Why being familiar with the neck is so important on the bass guitar
When it comes to really knowing your instrument, and how to use it to great effect, one of the big differences between amature players and professionals is their fretboard knowledge and how fluent they are in moving around the neck to play. It's all well and good being able to go fret to fret, sounding out which one plays which note, but if I were to say to you "play me a G dominant seven arpegio in 3 different places" would you be able to do that? If you are a beginner and that particular instruction sounds very daunting and off putting, please don't be discouraged. It is fairly simple once you have a good understanding of theory and these are things that you will learn on the way at your own pace. It will eventually come as naturally to you as asking a chef to cook spaghetti bolognese.
Here I will give you a number of good reasons why learning the neck is an extremely valuable skill. It is worth thinking about these points and integrating them into your learning at a pace you feel comfortable with, even if it is tiny chunks at a time. It's like learning a language, and I myself have still a long way to go.
1) Scales and arpeggios, and imrovising
A lot of bass lines are very simple, and that is all they need to be. But some lines are more complicated and with many genres of music you will want to groove along with the song and be able to improvise around the chord progessions and melodies. If you are not doing this then you are not using your instrument to its full potential and standing out as a great bass player. The key to this is understanding key signitures and how chords are constructed from those keys (using arpeggios and scales), as well as knowing which intervals work and which don't. You don't want to be playing any random notes in the scale. It is better to know which notes you are targetting and why. The reason you need to know the entire neck to do this like a pro is the song could be played in any key, so it is useful to be able to adapt to any situation.
2) Key changes
Which brings us to our next point. I have lost count the amount of times I have spent time learning a song perfectly only for the singer to say that they need to change the key as the song doesn't fit their vocal range. This is something you will have to deal with as you cannot afford to be selfish. If a key change is required to serve the song and serve the band as a whole then you must be agreeable. Sometimes all this requires is shifting the whole thing up or down a few frets. Sometimes the hand positions could become compromised or there are open strings used, in which case you might need to completely re-arrange the way you play the part.
Every instrument generally has a frequency band that it fits into. Hi hats take the top end, guitar is a mid-range instrument and a bass fits into the lows to mids. You get the idea. To make a band sound good, every instrument has to have it's own space in the mix otherwise instruments will clash and it could end up sounding pretty underwhelming and awful. It could be that the part you have learned is not providing a low enough tone to provide a band with that deep bassy feel and you may have to shift down an octave. Sometimes you may be playing too low and will have to do the opposite. Either way, it will be your job to identify this problem. Sometimes it will be a producer or band leader, and they will dictate to you what you must play. but a lot of the time it will be up to you to recognise when something isn't working and you must know how to adjust on the fly.
4) Sight reading
This is a very daunting topic and a lot of people can't do it. It is not essential to be able to sight read and there are many top musicians who can't read a bar of music to save their life, so it is not the be all and end all. However it is an extremely useful skill in some fields, especially in the session world or if you are playing on a cruise ship band. You wont have time to learn all the songs and they will normall give you some sort of lead sheet on the night of the gig, or sometimes new songs will be added and you will be expected to play it. If you can't, you might end up feeling embarassed and inadequate around the other musicians, and could even end up loosing the gig.

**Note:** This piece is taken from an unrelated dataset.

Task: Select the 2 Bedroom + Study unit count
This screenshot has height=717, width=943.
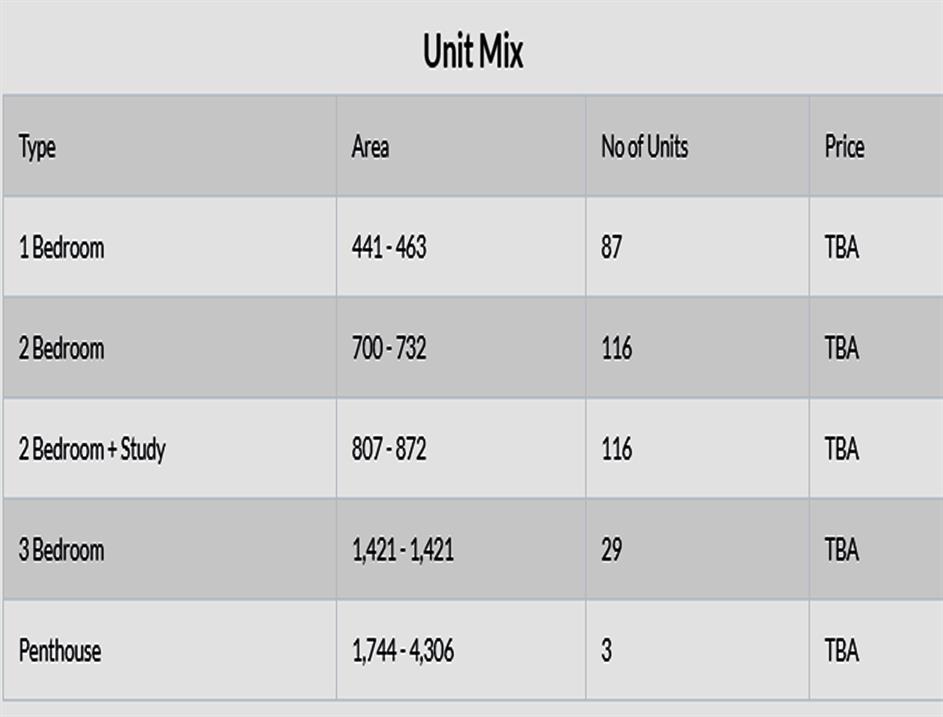Action: click(616, 449)
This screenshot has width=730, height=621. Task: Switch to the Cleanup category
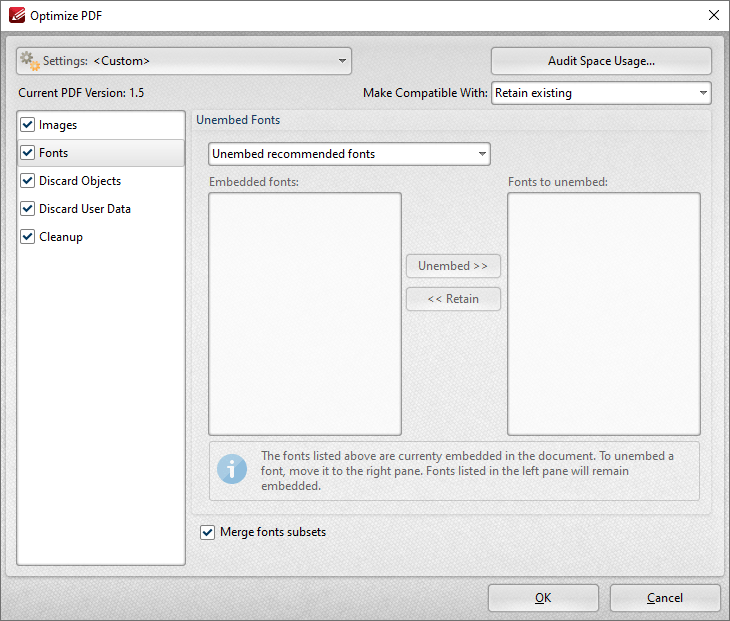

Sight reading is a skill that takes years to perfect, but to be a true master at it, you need to be able to play in any given key on any area of the neck. You could see a collection of notes on the page, and there could be a number of ways or places you can play it. All with different advantages and dissadvantages. Some ways might have more options for you to go up or down in pitch for the songs needs, but could involve more stretching than if you played it elsewhere. This is while it is helpful to know the commonly played areas of the neck off by heart.
I hope there are some useful points for you to think about. Maybe start integrating excercises into your routine and start experimenting. It could give you some skills that will come in very handy one day.